The business model that’s so dependent on advertising revenue is broken and has been corrupted. And we have devalued and discredited journalism so much, by offering it free and by doing such a bad job, that people who need to pay for it see no value. News TV is free entertainment and even newspapers that have finally gone beyond digital paywalls are struggling.
Some independent digital media outlets are putting on a valiant show and we owe them a lot. Big tech company owned social media are an option for the intrepid reporter and doughty anchor, but for the most, these operations are shoestring and the output lacks real breadth or depth. But we must be grateful for what little there is.

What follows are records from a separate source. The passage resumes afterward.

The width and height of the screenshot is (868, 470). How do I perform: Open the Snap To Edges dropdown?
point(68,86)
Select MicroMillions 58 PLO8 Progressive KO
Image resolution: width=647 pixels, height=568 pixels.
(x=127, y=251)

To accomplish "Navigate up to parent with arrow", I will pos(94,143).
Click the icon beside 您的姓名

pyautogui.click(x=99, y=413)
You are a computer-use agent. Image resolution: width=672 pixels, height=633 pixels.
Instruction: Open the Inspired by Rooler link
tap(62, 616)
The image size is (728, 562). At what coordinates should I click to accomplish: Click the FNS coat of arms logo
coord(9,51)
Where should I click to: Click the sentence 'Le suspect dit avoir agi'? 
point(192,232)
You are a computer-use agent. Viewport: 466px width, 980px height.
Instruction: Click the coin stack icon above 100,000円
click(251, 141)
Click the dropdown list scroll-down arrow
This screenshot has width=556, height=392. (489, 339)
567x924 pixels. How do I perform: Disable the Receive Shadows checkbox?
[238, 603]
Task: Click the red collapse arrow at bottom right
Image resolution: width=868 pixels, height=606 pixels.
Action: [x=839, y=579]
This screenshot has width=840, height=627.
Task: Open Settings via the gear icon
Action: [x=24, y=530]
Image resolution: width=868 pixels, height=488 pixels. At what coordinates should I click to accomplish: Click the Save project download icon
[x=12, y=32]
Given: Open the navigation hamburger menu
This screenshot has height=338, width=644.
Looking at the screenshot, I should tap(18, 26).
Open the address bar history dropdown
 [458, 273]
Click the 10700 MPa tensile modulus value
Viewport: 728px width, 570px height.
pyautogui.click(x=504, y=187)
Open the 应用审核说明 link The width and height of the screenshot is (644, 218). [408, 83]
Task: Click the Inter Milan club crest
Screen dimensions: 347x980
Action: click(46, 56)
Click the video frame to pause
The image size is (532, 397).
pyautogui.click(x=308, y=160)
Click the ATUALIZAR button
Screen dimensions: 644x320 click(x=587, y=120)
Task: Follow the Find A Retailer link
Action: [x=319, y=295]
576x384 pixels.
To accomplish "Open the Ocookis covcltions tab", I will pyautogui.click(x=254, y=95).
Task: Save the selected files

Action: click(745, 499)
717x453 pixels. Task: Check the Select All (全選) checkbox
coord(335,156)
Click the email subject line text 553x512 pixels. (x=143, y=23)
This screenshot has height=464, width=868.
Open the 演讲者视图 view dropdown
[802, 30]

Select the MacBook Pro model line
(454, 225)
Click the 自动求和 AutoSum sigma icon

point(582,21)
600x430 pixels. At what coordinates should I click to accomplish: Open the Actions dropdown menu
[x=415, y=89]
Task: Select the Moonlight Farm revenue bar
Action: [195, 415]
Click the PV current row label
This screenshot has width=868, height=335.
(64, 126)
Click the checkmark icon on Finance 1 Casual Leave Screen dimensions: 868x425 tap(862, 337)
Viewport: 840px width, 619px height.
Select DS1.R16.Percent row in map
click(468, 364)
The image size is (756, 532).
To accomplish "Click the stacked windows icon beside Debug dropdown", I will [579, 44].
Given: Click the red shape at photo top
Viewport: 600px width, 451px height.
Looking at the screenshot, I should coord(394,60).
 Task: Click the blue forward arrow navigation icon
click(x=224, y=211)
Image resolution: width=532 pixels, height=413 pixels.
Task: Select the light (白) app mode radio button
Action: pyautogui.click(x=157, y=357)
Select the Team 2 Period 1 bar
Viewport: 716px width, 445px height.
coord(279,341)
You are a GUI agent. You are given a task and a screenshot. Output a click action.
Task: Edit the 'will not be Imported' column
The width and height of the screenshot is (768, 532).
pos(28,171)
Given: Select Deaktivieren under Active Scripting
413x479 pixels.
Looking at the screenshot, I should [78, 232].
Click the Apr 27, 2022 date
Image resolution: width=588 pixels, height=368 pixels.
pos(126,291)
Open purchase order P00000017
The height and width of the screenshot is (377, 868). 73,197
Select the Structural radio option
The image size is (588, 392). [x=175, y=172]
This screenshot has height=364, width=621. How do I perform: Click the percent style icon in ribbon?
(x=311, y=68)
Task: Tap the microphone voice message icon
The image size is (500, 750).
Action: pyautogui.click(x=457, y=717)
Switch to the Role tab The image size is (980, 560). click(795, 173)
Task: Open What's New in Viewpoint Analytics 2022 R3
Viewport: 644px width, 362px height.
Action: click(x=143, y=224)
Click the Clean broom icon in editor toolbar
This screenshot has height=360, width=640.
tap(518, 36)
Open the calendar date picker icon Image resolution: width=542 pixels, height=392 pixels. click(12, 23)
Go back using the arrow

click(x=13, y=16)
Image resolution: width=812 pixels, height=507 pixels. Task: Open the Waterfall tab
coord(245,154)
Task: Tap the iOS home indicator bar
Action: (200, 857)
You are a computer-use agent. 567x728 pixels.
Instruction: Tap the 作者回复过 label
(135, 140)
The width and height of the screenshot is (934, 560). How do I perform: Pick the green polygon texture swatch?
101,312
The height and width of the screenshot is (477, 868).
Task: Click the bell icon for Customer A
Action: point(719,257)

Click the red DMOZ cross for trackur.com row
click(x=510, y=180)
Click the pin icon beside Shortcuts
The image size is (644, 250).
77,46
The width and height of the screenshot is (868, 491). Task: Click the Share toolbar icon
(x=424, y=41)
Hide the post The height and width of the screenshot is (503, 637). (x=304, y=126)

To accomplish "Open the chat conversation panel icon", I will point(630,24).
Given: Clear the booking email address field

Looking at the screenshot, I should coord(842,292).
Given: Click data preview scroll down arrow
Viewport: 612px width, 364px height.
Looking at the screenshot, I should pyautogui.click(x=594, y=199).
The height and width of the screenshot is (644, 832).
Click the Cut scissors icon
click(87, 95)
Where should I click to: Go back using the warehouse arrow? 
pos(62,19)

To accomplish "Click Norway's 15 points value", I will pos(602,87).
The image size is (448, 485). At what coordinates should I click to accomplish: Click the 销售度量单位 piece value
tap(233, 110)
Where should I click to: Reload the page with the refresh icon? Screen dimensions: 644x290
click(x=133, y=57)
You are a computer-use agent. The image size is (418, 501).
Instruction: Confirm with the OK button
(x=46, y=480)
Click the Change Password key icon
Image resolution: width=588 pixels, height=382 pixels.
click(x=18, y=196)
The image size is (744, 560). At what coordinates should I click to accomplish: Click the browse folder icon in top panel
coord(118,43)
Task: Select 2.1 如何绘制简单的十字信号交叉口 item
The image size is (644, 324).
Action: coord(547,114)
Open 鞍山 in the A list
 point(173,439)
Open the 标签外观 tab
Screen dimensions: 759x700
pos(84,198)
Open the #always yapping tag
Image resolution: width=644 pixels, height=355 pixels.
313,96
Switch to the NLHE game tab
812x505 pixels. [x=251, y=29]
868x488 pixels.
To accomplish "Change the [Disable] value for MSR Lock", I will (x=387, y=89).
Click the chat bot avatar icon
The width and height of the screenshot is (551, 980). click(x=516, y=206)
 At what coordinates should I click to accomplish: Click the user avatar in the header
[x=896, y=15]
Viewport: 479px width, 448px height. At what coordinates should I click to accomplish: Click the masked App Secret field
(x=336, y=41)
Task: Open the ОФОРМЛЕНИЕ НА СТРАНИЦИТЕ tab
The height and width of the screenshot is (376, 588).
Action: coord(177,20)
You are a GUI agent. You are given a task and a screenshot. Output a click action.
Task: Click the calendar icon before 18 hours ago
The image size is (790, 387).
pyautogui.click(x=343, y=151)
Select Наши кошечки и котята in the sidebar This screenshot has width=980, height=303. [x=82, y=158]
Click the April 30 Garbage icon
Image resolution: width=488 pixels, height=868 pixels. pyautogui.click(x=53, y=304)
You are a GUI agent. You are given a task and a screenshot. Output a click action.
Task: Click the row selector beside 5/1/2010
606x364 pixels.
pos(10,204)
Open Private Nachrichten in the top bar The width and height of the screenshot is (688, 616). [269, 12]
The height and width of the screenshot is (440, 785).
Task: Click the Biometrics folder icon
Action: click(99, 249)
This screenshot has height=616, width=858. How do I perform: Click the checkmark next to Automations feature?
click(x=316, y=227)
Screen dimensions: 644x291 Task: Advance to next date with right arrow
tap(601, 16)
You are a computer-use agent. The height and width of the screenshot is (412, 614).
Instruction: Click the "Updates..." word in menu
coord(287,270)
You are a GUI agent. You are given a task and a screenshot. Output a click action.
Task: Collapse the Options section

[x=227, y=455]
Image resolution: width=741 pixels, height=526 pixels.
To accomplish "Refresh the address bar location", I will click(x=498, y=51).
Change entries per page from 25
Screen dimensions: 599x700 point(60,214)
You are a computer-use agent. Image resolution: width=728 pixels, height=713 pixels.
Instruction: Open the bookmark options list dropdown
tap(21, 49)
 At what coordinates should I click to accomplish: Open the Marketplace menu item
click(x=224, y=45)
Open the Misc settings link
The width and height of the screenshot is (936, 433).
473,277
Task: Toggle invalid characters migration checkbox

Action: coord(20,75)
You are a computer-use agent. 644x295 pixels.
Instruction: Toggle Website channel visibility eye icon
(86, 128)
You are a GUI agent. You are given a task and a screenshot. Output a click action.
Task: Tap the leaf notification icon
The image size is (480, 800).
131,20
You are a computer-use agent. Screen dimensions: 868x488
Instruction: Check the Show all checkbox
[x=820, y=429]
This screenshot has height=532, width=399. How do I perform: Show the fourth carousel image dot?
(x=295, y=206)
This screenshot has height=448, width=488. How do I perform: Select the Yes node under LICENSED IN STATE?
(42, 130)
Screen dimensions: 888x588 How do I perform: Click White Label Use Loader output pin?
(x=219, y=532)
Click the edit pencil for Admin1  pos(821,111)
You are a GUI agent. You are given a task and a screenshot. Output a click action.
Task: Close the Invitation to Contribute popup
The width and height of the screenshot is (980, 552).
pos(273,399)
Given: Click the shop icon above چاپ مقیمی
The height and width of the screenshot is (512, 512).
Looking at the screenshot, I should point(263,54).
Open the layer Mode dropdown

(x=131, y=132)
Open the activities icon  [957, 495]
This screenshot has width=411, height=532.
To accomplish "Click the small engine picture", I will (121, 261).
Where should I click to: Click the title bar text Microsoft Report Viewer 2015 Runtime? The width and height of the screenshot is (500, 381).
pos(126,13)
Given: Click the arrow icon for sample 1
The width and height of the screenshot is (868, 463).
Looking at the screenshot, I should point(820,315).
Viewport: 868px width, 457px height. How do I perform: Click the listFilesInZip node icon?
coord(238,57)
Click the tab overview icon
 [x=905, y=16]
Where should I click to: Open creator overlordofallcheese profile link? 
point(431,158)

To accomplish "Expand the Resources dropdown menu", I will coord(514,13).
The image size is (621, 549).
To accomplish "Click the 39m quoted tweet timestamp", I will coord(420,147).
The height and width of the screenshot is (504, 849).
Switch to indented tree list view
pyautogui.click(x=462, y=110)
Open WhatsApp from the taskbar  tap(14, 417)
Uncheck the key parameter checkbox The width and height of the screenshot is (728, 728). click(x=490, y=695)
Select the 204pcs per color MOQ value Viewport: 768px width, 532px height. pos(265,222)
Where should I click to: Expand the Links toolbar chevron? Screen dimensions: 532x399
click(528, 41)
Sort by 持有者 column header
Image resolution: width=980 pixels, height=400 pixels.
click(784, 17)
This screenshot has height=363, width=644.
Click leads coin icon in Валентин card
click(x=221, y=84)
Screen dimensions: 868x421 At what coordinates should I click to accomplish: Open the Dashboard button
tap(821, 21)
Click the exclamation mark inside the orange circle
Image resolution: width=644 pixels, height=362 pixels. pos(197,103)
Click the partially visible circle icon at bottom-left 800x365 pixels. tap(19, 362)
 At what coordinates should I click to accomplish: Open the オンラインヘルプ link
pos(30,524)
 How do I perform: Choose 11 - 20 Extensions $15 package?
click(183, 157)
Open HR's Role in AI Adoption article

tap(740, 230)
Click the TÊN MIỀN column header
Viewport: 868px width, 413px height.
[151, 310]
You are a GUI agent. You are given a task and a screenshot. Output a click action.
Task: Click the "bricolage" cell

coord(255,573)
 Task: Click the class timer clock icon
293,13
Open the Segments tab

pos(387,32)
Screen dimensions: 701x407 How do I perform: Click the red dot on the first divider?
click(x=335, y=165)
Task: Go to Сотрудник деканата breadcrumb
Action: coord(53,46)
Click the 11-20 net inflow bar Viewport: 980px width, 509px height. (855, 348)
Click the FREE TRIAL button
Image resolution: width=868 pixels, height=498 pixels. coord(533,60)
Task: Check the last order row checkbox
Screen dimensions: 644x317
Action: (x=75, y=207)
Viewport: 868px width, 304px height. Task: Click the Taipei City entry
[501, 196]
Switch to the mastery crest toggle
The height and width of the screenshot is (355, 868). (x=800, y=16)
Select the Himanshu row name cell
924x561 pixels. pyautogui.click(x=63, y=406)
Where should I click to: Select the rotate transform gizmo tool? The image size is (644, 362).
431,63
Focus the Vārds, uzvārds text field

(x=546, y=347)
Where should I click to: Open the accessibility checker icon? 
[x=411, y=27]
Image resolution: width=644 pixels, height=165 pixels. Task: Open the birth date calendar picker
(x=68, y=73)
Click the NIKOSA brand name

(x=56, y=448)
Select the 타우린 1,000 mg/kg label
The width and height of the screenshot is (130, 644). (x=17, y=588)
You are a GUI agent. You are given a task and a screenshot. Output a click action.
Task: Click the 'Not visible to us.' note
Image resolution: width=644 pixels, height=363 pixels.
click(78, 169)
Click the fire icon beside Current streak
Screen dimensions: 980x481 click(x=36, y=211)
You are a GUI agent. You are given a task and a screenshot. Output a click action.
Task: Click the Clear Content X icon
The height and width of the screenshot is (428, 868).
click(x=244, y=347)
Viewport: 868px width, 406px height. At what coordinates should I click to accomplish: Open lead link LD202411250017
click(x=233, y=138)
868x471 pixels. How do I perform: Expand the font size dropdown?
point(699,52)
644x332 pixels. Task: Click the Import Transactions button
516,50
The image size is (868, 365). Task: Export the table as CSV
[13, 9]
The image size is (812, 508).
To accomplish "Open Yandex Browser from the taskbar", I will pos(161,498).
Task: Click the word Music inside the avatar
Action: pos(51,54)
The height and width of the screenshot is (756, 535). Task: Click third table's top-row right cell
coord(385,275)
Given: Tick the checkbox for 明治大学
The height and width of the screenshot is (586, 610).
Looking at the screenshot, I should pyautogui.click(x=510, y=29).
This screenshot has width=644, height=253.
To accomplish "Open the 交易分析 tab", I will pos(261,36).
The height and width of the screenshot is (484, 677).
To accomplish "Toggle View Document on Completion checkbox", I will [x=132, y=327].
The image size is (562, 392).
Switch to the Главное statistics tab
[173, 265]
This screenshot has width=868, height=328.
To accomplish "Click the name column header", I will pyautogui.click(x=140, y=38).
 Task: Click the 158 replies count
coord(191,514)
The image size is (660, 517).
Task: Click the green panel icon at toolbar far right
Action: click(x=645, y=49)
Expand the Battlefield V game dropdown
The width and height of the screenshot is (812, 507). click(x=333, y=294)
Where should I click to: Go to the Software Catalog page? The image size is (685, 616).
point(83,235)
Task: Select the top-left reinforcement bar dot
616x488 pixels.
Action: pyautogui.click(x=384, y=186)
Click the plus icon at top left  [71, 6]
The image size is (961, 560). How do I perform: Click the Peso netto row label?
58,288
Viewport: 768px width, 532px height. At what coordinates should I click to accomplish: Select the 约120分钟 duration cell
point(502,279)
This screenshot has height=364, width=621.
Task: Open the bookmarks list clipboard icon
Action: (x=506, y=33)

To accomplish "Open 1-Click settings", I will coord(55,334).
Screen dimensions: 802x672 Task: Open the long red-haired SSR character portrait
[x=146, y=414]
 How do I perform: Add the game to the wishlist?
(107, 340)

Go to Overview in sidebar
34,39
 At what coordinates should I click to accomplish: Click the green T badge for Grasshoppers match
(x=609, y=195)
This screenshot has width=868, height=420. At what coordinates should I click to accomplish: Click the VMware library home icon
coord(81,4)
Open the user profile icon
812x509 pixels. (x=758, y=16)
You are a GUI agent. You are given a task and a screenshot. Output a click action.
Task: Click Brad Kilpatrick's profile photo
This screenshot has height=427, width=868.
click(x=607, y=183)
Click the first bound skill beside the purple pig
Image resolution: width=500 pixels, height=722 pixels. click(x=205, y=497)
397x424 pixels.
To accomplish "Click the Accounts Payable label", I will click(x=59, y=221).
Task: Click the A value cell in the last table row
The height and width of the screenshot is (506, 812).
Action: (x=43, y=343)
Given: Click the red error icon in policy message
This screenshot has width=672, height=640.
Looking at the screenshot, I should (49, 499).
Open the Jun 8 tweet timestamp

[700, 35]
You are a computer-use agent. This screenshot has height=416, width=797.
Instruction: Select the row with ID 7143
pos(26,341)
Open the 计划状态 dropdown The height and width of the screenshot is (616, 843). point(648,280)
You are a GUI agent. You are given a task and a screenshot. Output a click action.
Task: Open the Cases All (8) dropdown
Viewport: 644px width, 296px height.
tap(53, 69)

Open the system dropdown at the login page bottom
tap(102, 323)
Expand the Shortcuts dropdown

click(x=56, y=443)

Whether as independent journalists or embedded mainstream journalists trying to subvert the status quo or even as lone tweeters, we have all got to keep doggedly on. Woh subah kabhi toh aayegi! Paradoxically this is the best time to be a journalist - we are experiencing such tectonic shifts, there are stories everywhere! Electorally and politically, the country is shifting to a religious right and that opens so many conflicts to be reported. The COVID-19 pandemic has been an existential challenge to humanity, and science, medicine and human endeavor have been brought to center-stage; there’s a crying need for journalism.
Another of your article-posts was a valid critique of the brand Fair & Lovely’s cosmetic renaming: ‘Beyond Unilever’s cosmetic renaming of Fair & Lovely, brand must redress years of profiting off India’s dark skin stigma. Let’s seize the opportunity to get Fair & Lovely to repair the damage it has caused.’ As someone who is beautiful with a non-white skin did this fixation for fairness disturb you at any point?
Of course. I grew up believing that fair skin was a much admired asset. The fact that I didn’t have it created a slight sense of falling short in some critical way. It doesn’t matter anymore but it took me some time to feel comfortable in my skin. When you watch international shows and movies on the streamers these days that frequently cast black men and women in lead roles, you realize how much mass media representation sets your eye in a certain way. How seeing real diversity, in this case racial diversity, can change long held notions of everything that’s valued by society.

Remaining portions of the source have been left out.